Suppression of intestinal polyp development by nimesulide, a selective cyclooxygenase-2 inhibitor, in Min mice.

作者信息

Nakatsugi S, Fukutake M, Takahashi M, Fukuda K, Isoi T, Taniguchi Y, Sugimura T, Wakabayashi K

机构信息

Cancer Prevention Division, National Cancer Center Research Institute, Tokyo.

出版信息

Jpn J Cancer Res. 1997 Dec;88(12):1117-20. doi: 10.1111/j.1349-7006.1997.tb00337.x.

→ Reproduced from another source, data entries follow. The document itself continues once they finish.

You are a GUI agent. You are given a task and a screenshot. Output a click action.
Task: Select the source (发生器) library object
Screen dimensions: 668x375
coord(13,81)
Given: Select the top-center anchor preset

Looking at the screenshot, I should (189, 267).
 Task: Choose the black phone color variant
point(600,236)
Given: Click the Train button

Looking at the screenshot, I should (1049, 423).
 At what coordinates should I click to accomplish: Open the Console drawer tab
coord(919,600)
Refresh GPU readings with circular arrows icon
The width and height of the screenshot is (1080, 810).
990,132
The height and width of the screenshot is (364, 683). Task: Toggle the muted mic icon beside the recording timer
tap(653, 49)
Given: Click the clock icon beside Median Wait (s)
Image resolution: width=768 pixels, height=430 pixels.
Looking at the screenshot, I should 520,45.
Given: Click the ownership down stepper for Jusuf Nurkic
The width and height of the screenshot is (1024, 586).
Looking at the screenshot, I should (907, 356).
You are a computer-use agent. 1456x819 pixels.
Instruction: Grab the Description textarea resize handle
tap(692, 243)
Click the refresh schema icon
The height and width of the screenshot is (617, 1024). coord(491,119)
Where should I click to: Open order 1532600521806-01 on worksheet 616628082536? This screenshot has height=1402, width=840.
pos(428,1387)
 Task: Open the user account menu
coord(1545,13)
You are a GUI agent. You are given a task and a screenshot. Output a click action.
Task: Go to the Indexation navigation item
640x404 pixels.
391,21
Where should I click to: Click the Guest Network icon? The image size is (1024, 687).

DOI:10.1111/j.1349-7006.1997.tb00337.x
PMID:9473726
原文链接:https://pmc.ncbi.nlm.nih.gov/articles/PMC5921349/
Abstract

Nonsteroidal anti-inflammatory drugs (NSAIDs) suppress colon carcinogenesis in man and experimental animals. However, conventional NSAIDs inhibit both cyclooxygenase (COX) isoforms, COX-1 and COX-2, and cause gastrointestinal side-effects. Nimesulide, a selective inhibitor of COX-2, is much less ulcerogenic. We, therefore, examined its influence on the development of intestinal polyps in Min mice. Female Min mice at 4 weeks old were given 400 ppm nimesulide in their diet for 11 weeks. This treatment resulted in a significant reduction of the numbers of both small and large intestinal polyps, the total being 52% of that in untreated control Min mice. The size of the polyps in the nimesulide-treated group was also significantly decreased. The results suggest that nimesulide is a good candidate as a chemopreventive agent for human colon cancer with low toxicity.

摘要

非甾体抗炎药(NSAIDs)可抑制人类和实验动物的结肠癌发生。然而,传统的NSAIDs会同时抑制环氧化酶(COX)的两种同工型,即COX-1和COX-2,并引发胃肠道副作用。尼美舒利是一种COX-2的选择性抑制剂,其致溃疡作用小得多。因此,我们研究了它对Min小鼠肠道息肉发生发展的影响。4周龄的雌性Min小鼠在其饮食中给予400 ppm尼美舒利,持续11周。这种处理导致小肠和大肠息肉数量显著减少,总数为未处理的对照Min小鼠的52%。尼美舒利处理组息肉的大小也显著减小。结果表明,尼美舒利作为一种低毒性的人类结肠癌化学预防剂是一个很好的候选药物。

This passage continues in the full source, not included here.